What to work on:
Produce as output only the lines below starting at the line with "Image resolution: width=1275" and continuing through the line with "Task: Toggle the sketch Grid display", each one exactly as written.

(Data for analysis)

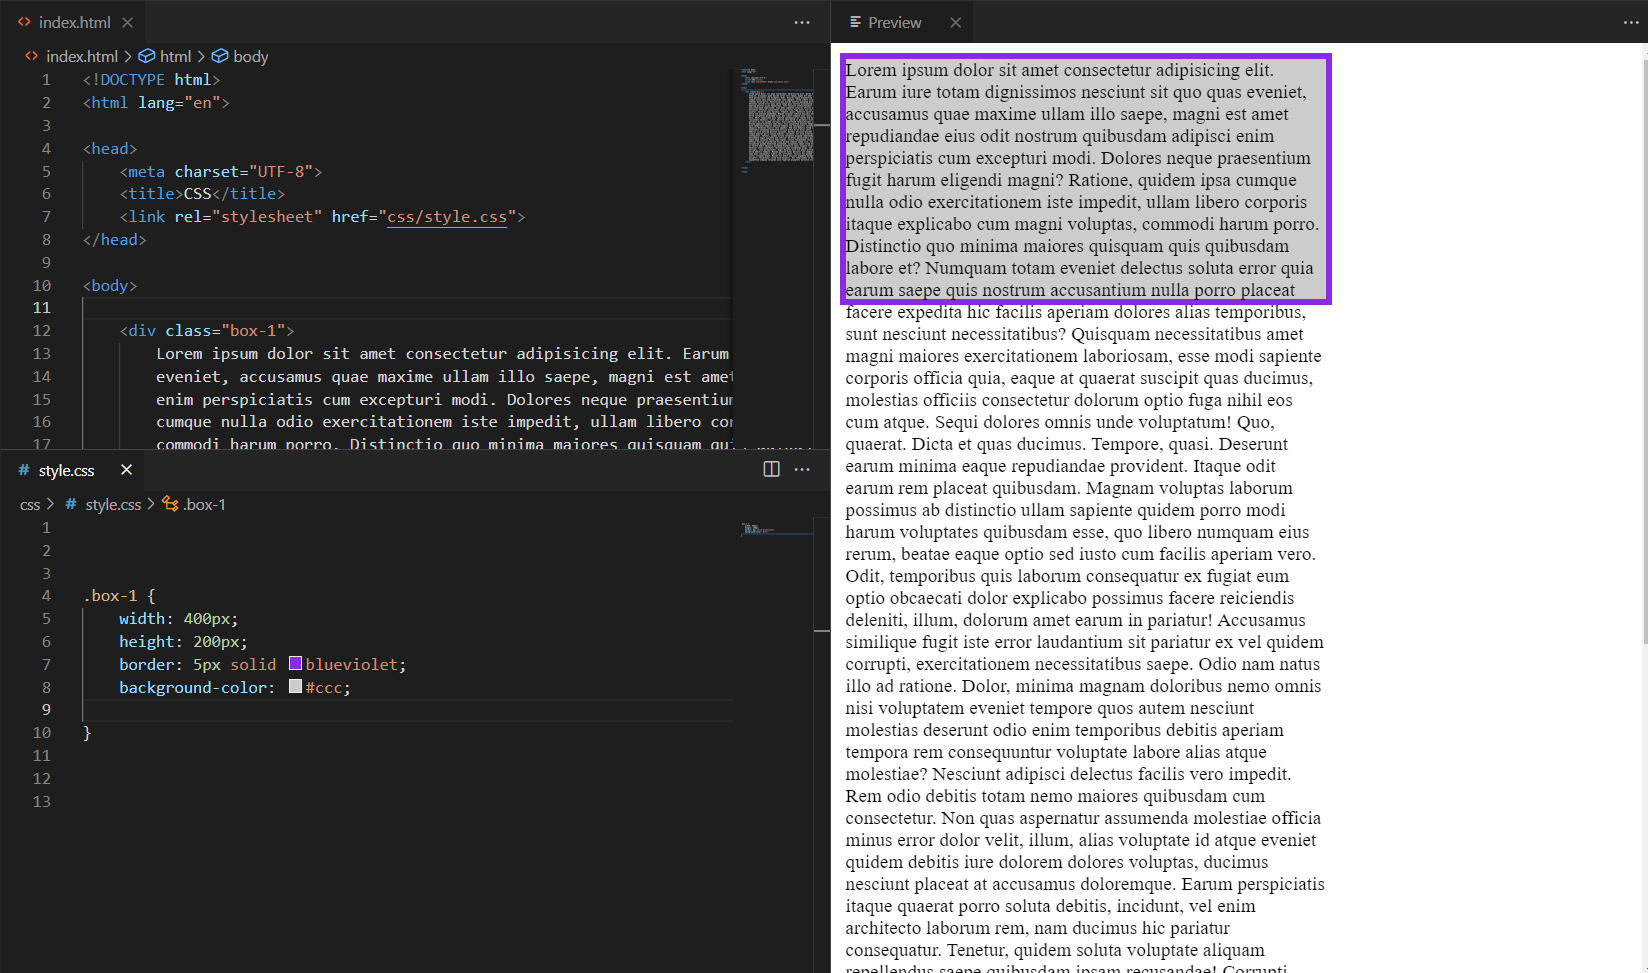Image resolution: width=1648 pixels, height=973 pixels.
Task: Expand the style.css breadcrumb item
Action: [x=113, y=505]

(End Data for analysis)
(Data for analysis)

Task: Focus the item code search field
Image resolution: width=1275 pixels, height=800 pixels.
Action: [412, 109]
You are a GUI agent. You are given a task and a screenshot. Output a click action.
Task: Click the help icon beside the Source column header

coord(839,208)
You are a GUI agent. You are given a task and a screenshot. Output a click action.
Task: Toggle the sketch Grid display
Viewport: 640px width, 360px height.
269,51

(End Data for analysis)

Your solution:
Image resolution: width=1275 pixels, height=800 pixels.
Action: [412, 109]
You are a GUI agent. You are given a task and a screenshot. Output a click action.
Task: Click the help icon beside the Source column header

coord(839,208)
You are a GUI agent. You are given a task and a screenshot. Output a click action.
Task: Toggle the sketch Grid display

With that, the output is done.